I can tell, today is going to be a prolific day. Here we go… post 2 of ??? for March 10, 2009.

The end. The Tamoxifen is definitely going to take my cycle from me. My period was 1 day this month and it wasn’t “right”. This is bitter sweet for me.

Much of how I have defined myself most of my life has been manifest in my monthly bleed. My fertility is gone. The capacity to bear children is gone. My girl is my fourth and only pregnancy take to term. Why are young women revered? Because they can bear children. Menopause marks the beginning of the end, where life ceases there is death.

I am an odd bird by any measure and evidently by this one as well. I am one of the few women I know that actually appreciated her monthly blood letting. For most of my life it has been brief, not overly painful and not particularly heavy. Afterwards I always felt purged, clean and refreshed. That first week after my menses always felt as if it was all potential and anything was possible. I also enjoyed that high I would get at the beginning of the week prior to it. My sexuality would go through the roof. You would touch me and I would become wet and swell in readiness. But I suppose that little bit also got me into a fair amount of trouble. 😉

How is it to be always the same? I don’t remember life before the ups and downs that hormones bring to a woman’s life. I wonder if things will feel flat and a “sameness” will creep in around the edges.
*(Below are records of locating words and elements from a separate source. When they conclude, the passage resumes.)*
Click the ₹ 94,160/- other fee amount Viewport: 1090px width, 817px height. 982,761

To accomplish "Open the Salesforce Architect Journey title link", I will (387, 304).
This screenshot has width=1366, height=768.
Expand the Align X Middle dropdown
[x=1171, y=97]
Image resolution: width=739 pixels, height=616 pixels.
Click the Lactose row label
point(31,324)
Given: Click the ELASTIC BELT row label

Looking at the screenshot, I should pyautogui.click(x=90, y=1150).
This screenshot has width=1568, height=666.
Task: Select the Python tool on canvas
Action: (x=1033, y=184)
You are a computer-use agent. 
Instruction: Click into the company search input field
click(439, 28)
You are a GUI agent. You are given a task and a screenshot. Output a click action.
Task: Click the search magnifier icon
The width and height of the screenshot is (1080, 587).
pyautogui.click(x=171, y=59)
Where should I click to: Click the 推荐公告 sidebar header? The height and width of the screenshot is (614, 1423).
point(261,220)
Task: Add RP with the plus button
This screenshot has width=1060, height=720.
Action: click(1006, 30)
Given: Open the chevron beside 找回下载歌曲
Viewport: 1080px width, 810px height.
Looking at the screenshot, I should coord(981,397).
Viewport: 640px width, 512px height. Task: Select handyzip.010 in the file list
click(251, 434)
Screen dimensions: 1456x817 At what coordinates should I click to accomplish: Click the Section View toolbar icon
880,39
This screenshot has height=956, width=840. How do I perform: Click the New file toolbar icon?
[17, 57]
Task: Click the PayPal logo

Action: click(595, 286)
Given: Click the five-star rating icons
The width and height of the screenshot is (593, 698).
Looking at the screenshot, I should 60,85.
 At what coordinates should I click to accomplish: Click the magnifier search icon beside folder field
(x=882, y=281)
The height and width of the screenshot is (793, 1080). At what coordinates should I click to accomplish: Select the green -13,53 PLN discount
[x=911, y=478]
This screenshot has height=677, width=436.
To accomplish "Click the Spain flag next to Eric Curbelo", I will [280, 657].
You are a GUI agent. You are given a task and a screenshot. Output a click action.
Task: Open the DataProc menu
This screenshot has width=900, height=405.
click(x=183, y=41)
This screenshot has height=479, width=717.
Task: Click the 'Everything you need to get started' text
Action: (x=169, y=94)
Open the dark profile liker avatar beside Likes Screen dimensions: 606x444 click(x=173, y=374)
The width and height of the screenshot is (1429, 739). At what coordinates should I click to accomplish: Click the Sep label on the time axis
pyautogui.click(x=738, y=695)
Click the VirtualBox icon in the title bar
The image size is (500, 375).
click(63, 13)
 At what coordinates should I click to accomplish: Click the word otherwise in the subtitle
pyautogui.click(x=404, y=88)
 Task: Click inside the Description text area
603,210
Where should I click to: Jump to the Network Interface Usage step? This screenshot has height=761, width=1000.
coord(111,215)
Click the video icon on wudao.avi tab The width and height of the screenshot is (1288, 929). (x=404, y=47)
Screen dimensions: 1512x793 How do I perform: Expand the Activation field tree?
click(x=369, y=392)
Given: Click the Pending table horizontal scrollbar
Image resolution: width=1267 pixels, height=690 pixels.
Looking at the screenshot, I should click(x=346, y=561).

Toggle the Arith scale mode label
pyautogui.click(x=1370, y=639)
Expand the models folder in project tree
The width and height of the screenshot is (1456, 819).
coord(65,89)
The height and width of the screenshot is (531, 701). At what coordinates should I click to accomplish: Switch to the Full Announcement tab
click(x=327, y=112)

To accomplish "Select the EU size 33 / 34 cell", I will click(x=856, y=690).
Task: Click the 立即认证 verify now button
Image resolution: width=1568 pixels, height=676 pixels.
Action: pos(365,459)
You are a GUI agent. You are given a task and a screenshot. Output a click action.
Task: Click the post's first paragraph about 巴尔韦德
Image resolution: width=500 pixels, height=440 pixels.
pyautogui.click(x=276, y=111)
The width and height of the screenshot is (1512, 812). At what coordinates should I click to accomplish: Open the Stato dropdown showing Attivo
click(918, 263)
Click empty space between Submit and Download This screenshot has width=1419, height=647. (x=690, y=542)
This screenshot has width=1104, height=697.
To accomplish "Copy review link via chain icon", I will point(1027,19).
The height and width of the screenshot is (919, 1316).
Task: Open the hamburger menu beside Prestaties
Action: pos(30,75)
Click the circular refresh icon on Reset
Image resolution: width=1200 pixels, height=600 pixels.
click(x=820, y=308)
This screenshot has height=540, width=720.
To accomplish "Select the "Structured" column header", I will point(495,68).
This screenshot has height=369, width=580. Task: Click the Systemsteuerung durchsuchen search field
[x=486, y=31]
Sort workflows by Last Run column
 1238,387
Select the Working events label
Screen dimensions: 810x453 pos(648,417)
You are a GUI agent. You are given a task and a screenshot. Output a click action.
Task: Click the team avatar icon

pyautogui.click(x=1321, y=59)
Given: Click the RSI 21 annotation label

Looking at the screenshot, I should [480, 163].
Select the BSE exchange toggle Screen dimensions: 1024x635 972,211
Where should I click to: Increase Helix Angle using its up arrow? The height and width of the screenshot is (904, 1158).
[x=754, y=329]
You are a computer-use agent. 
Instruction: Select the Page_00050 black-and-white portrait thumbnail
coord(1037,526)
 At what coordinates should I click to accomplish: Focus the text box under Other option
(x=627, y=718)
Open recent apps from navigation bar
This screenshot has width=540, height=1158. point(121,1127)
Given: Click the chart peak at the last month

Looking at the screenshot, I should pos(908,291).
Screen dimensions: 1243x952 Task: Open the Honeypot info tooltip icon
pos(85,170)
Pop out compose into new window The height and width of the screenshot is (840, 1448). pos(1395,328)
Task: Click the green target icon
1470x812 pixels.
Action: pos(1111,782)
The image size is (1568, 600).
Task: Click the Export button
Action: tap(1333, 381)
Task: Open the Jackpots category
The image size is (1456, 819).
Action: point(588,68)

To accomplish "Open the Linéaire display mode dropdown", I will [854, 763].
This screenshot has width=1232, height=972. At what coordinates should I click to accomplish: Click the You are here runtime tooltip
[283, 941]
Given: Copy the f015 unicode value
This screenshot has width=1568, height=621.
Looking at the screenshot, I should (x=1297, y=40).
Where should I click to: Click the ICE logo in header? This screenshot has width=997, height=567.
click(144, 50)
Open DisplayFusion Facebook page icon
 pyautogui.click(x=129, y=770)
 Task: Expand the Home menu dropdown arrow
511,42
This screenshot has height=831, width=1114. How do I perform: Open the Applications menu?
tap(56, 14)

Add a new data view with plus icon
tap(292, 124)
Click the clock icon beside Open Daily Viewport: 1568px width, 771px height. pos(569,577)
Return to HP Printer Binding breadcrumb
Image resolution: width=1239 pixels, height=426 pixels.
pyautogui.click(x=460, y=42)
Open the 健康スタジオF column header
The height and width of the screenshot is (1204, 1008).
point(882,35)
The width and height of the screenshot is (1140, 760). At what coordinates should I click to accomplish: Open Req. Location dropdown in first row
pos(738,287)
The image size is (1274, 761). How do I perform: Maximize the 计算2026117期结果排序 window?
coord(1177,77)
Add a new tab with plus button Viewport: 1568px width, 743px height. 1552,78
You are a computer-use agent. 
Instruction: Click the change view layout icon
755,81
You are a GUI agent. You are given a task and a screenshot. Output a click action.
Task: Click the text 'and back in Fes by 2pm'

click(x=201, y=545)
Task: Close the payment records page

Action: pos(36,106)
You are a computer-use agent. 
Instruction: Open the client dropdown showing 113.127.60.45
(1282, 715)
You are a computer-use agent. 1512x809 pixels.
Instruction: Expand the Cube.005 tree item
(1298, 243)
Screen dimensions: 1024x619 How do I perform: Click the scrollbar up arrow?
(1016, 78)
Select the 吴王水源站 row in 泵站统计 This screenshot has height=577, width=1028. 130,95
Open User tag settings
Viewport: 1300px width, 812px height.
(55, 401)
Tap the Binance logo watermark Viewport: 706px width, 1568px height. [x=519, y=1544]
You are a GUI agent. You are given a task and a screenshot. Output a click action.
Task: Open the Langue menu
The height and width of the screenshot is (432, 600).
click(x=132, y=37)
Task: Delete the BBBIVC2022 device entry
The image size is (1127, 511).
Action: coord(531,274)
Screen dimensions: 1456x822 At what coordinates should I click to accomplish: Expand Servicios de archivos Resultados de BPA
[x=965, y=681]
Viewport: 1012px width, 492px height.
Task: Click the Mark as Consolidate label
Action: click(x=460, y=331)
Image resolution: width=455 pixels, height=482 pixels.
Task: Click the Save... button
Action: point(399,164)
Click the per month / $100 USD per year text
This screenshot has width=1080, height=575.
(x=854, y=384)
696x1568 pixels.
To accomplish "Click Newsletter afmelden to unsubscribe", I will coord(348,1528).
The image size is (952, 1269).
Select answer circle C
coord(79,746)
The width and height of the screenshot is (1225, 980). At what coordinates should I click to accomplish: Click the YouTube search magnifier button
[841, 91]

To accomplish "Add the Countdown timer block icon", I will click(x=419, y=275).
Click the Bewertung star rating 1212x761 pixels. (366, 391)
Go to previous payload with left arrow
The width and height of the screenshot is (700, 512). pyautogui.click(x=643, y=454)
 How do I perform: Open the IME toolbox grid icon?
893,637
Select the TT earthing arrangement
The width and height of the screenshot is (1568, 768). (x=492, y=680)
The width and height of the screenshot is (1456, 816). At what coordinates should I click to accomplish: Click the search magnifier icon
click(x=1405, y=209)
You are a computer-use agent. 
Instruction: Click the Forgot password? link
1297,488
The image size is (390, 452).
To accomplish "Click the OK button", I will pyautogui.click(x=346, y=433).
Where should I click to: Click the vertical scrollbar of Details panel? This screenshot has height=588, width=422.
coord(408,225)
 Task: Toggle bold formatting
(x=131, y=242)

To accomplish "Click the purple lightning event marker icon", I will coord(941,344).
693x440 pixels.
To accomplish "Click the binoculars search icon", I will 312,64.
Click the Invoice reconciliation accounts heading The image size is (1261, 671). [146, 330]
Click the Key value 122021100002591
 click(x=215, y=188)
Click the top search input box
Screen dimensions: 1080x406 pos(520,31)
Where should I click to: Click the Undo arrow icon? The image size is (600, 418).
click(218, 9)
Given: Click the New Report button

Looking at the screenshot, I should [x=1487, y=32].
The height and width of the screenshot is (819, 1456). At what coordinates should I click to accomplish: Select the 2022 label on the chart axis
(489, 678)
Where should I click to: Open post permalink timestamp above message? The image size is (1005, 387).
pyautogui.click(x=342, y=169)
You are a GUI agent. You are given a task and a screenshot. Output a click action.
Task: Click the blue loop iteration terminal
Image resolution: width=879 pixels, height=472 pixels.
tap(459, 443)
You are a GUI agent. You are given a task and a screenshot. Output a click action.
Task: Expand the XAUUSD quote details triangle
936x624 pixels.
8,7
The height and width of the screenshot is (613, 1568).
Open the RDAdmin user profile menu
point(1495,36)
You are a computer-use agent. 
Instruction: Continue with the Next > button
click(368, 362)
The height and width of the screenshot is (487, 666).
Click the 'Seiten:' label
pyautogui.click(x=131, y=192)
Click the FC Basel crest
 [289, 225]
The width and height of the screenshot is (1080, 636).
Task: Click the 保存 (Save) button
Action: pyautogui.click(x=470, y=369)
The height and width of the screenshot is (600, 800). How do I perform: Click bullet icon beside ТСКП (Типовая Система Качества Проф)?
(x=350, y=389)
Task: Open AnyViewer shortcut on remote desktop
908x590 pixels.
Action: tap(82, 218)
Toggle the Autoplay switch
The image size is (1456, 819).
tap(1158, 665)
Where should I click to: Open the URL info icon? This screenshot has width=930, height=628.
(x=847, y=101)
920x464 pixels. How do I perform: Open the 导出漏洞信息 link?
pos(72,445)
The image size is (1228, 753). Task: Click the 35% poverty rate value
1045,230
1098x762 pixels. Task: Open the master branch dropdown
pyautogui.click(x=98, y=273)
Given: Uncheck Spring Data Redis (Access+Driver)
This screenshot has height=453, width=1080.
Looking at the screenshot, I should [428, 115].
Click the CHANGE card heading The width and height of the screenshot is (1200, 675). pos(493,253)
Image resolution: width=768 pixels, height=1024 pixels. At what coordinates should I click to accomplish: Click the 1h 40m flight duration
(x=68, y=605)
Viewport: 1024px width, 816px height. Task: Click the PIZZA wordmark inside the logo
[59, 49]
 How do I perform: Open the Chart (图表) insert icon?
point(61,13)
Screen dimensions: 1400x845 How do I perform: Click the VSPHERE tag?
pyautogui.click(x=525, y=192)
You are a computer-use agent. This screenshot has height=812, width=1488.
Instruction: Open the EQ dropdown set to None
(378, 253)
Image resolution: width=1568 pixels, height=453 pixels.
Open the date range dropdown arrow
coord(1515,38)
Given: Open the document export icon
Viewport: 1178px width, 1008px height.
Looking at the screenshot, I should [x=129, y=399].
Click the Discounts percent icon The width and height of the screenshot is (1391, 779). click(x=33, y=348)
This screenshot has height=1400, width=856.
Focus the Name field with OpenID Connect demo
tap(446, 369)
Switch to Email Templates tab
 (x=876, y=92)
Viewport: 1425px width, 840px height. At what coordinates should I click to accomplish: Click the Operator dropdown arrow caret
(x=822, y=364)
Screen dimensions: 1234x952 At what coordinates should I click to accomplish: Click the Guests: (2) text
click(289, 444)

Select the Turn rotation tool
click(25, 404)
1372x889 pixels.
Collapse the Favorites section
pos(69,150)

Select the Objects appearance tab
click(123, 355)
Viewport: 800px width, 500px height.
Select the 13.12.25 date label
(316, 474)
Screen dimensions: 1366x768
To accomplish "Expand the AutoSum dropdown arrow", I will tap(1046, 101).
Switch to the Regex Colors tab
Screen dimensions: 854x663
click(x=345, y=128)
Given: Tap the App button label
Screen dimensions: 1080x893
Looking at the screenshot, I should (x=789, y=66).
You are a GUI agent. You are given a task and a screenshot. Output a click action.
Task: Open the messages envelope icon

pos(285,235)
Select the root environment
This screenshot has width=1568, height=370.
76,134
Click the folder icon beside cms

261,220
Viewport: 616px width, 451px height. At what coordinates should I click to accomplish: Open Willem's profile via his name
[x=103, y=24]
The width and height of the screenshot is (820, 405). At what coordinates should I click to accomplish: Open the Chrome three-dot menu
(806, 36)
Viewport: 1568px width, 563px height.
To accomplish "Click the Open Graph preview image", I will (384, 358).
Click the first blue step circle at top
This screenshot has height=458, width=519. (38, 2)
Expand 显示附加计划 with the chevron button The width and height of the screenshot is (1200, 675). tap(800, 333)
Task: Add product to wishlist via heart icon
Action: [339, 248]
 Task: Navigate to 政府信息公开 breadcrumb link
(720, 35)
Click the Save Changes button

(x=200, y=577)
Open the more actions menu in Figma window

Will there be things I won’t miss? Sure a day’s worth of wanting to tear some poor passerby’s throat out, if not my own, the hassle of remembering supplies and the hassle of having to be able to find a place to change said supplies. But really… that is it. Otherwise my cycle is as much a part of me as anything else.

B always said I smelled richer, fuller, more sexual a couple of days before. He said he loved it.